ON August 7, 2010 Jan Ballard suffered a stroke. Today, in her own words, she recalls her experience as she vows to fight with The Star to ensure a specialist stroke centre is created at Ipswich Hospital. Without emergency treatment at the hospital, she believes her story could have been very different.

I had roused myself to get out of bed, having had a late night the previous evening.

Gradually coming round, with a cup of coffee some toast and the papers in front of me I started my day.

I was scanning the papers when the phone rang, it was my friend Patsy. I sat down ready for a natter.

I tried to speak; my mouth wouldn’t work.

I tried again; I couldn’t form words, just noise.

Patsy asked me if there was someone else in the house, I somehow got across that the answer was no. She said: “Don’t worry I will be there in five minutes.”

As I tried to put the phone down I noticed that my right arm wasn’t working. I couldn’t feel it and it was on my head but I couldn’t move it, suddenly it just fell to my side, completely numb.

I suddenly realised what was happening to me. I had seen the adverts on TV and recognised I was having a stroke.

Not knowing how bad this was going to get, I wrote with my left hand in large writing STROKE on the newspaper in case I blacked out.

True to her word Patsy arrived shortly afterwards. She had realised instantly what was happening to me and had called the paramedics.

I went to the door to open it for her, but by the time she had entered the hallway, my legs went.

She caught me and sat me on a chair nearby, reassuring me that she had called the paramedics and they were on their way.

She asked where Simon, my husband, was and I managed to sign her that he was with the dogs, she took my phone and tried to call him but of course there is no signal in the forest, she text him and we waited for the paramedics.

She was agitated at the time it took – in all it was about 20 minutes – she had forgotten my postcode and so her husband was at the bottom of my drive waiting to guide the paramedics in.

Eventually they arrived and were magnificent, very reassuring. They got me on a gurney, took my vitals and confirmed that I was having a stroke and told me they were taking me into Ipswich Hospital.

At that moment my poor husband arrived home. He followed the ambulance and we were very quickly ‘admin-ed’ into the system in A&E.

Although I couldn’t speak, I was completely compos mentis and in no pain whatsoever.

The next thing I remember was the MRI scan, they needed to establish whether it was a clot or a bleed as this would determine what happened next.

It was a clot on the left side of my brain.

The hospital had called the stroke specialist in from his day off. He was called was in because of three things:

n I was young, 54, to have a stroke

n It had only started and hour and a half ago

n It was a clot and not a bleed

This meant I was eligible for something called thrombolisis – a treatment that can only be used within three hours of the onset of a stroke and only if it is a clot and not a bleed.

I was lying on a gurney with Simon next to me and this procedure is explained to us both.

The key here is that it has to be intravenously given over the period of one hour, and we were working to a deadline as the onset was, by now, some time ago.

Suffice to say the medical staff performed fantastically and all the work that needed to be done within the time frame was achieved.

Now we had to wait, a further scan would reveal whether or not this medication had worked, this was a 24 hour wait, so I was taken to the acute stroke unit and made comfortable.

The first thing to strike me was how much older the other inmates were, and frankly how poorly they all looked. I felt a bit of a fraud, I was awake for starters and still nothing hurt.

That second MRI scan revealed the treatment had been successful and there was no sign of the clot at all.

Fast forward six months and I had 99% functionality back in my limbs.

Now we are nearly three years on, and I am back at work, working harder than I did before.

I have all my faculties good as new and I will forever be grateful to my friend Patsy for knowing what was happening to me, and to Ipswich Hospital for looking after me so well.

If I had to travel further than Ipswich Hospital who knows where I would be today. It is absolutely vital emergency stroke treatment remains at Ipswich Hospital and this specialist centre is created at Heath Road.

Questions:
1 - From the stroke account, return everything from "n I was young, 54, to" down to "frame was achieved.".
2 - Answer these questions from the stroke account:
(a) What word was written on the newspaper with the left hand?
(b) About how long did the wait for the paramedics last?
(c) What share of functionality in the limbs had returned after six months?

Given entries:

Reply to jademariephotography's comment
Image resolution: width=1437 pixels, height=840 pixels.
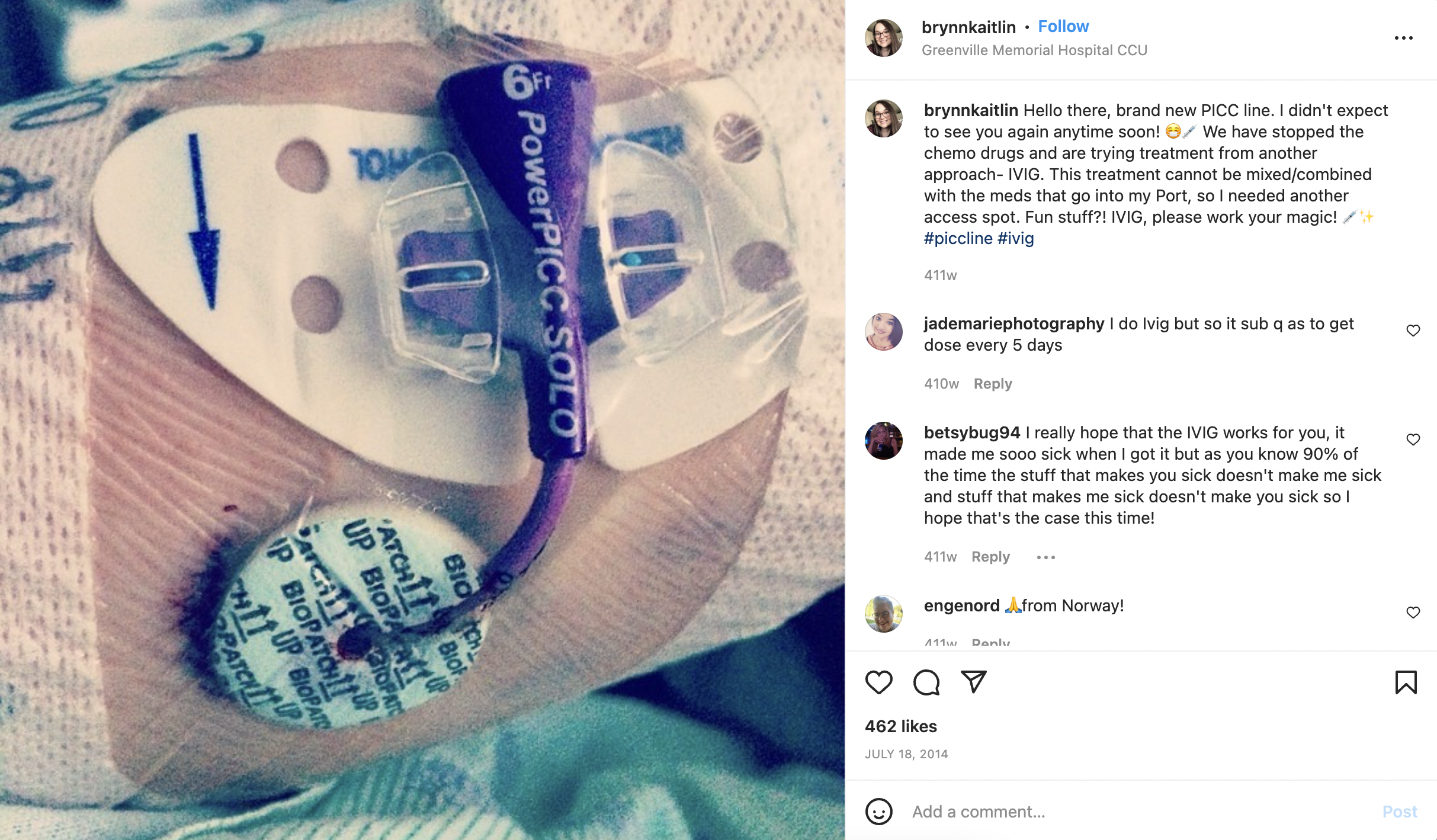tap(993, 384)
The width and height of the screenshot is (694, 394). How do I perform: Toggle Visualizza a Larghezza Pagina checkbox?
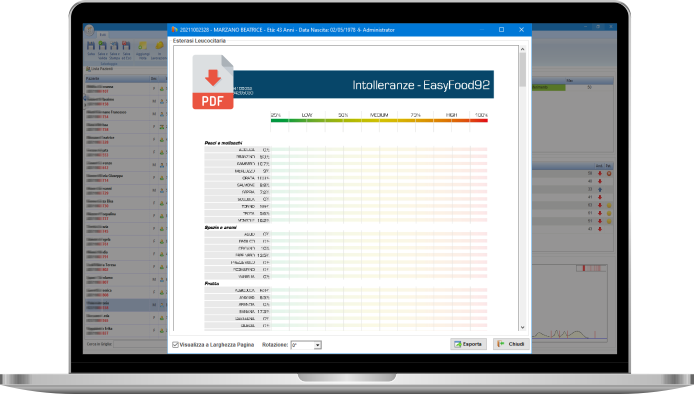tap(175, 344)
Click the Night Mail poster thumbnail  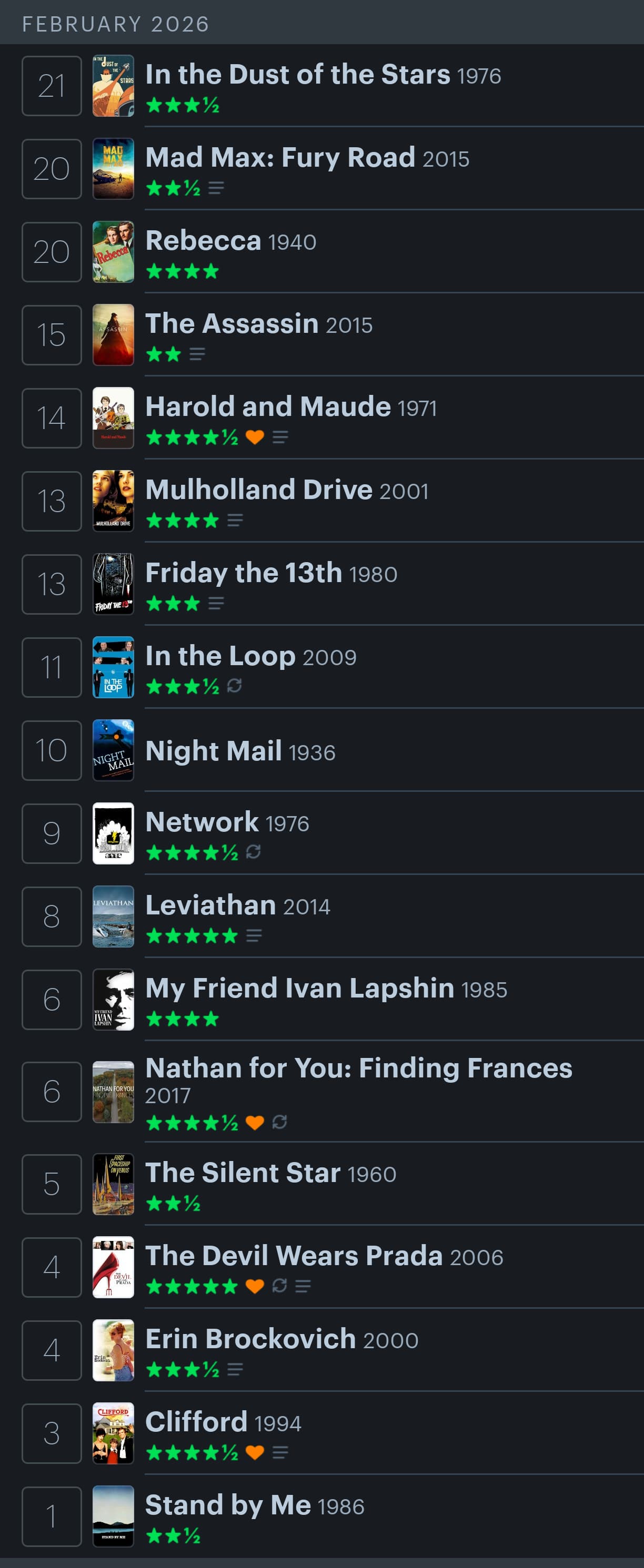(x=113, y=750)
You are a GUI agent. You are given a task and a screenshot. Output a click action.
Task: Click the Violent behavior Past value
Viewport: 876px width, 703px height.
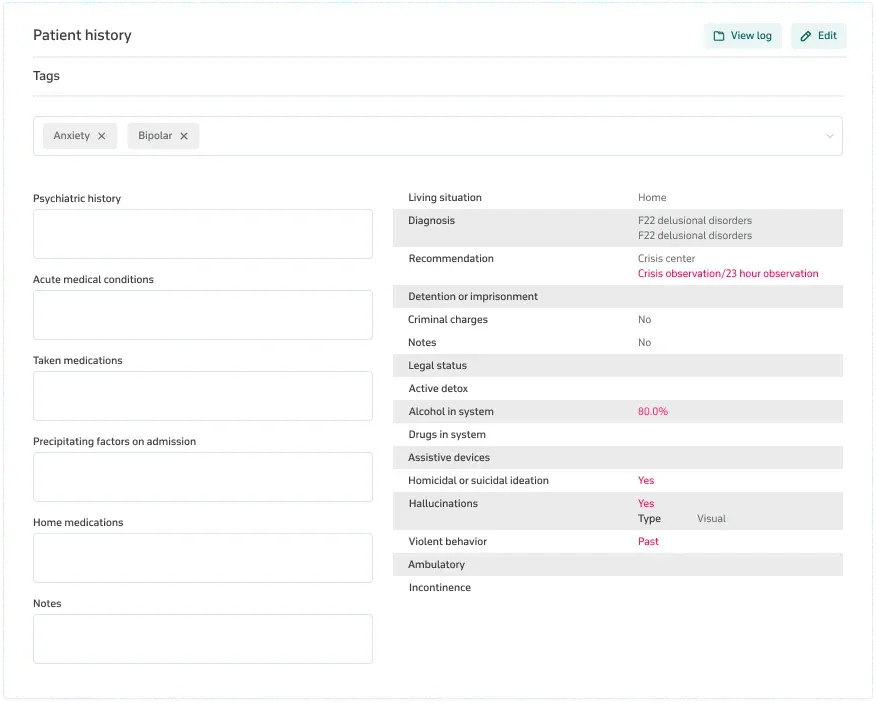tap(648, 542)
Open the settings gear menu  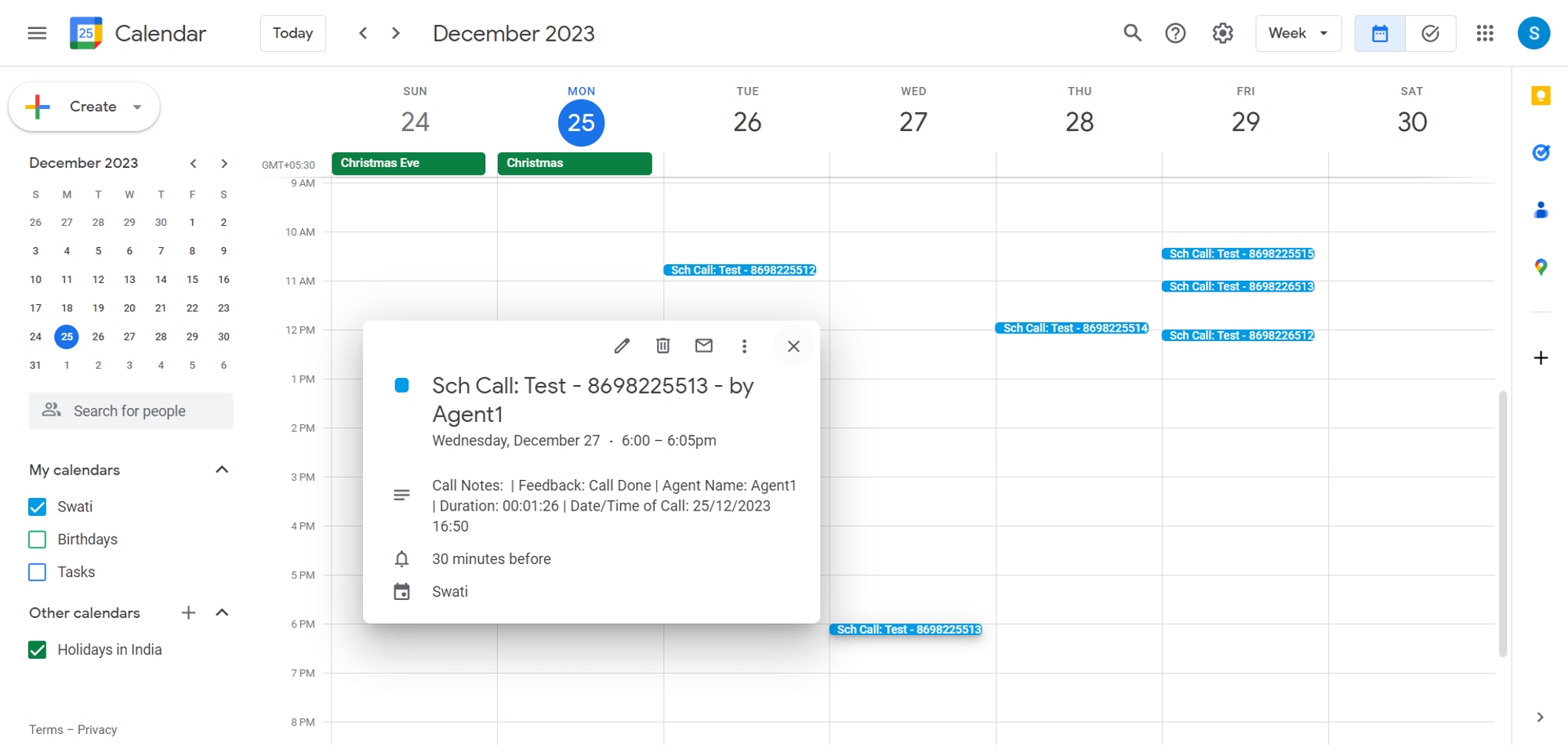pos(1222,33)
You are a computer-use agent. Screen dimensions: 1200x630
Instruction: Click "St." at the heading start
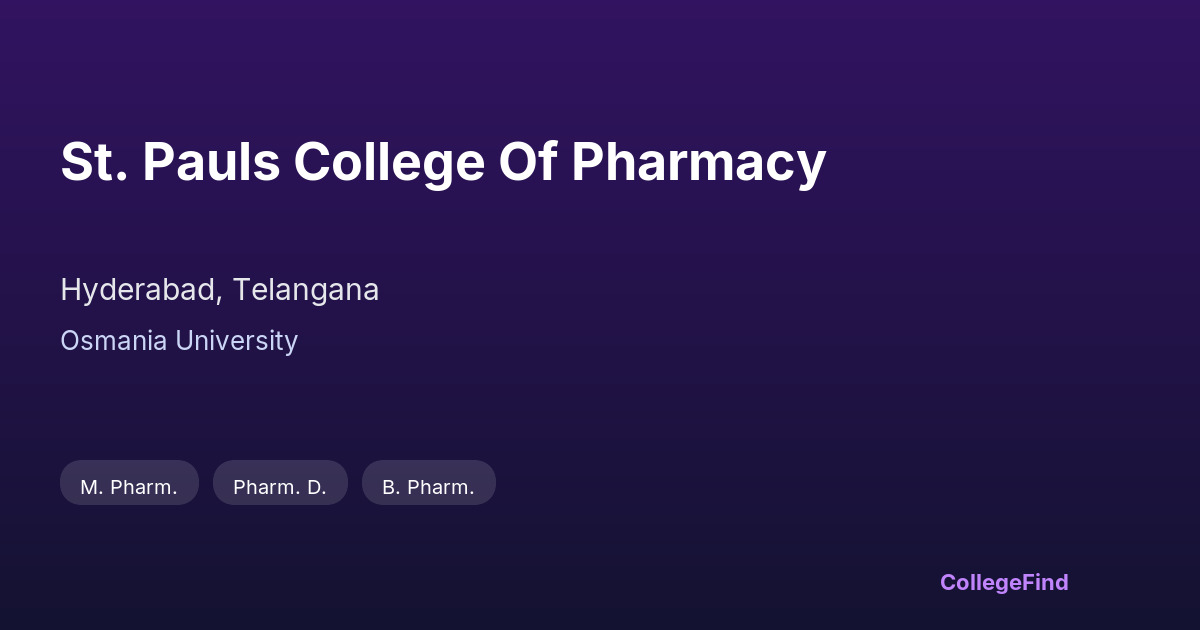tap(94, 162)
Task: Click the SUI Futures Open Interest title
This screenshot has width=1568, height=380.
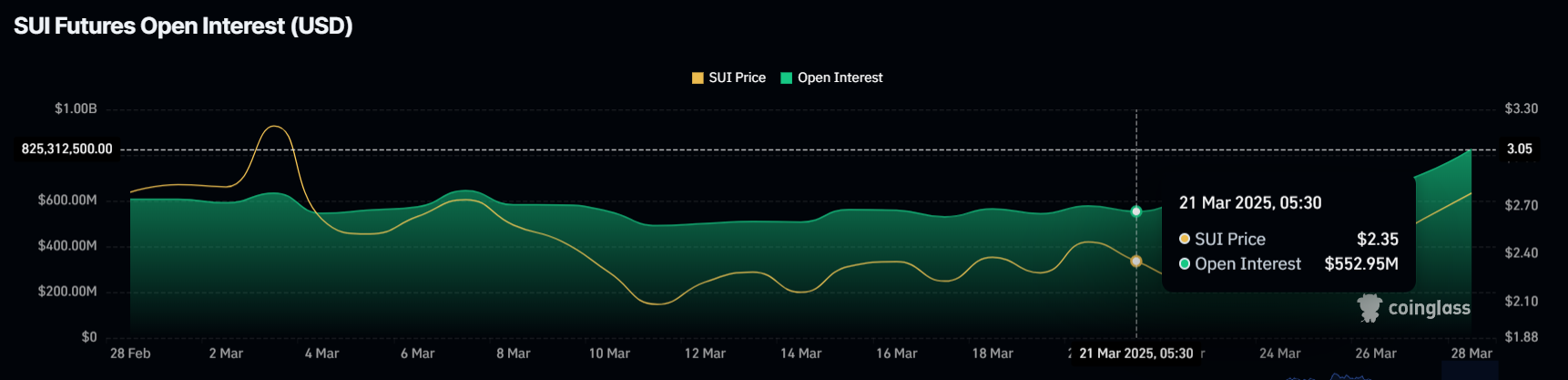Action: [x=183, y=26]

Solutions per task:
1 -
n I was young, 54, to have a stroke

n It had only started and hour and a half ago

n It was a clot and not a bleed

This meant I was eligible for something called thrombolisis – a treatment that can only be used within three hours of the onset of a stroke and only if it is a clot and not a bleed.

I was lying on a gurney with Simon next to me and this procedure is explained to us both.

The key here is that it has to be intravenously given over the period of one hour, and we were working to a deadline as the onset was, by now, some time ago.

Suffice to say the medical staff performed fantastically and all the work that needed to be done within the time frame was achieved.

2 -
(a) STROKE
(b) About 20 minutes
(c) 99%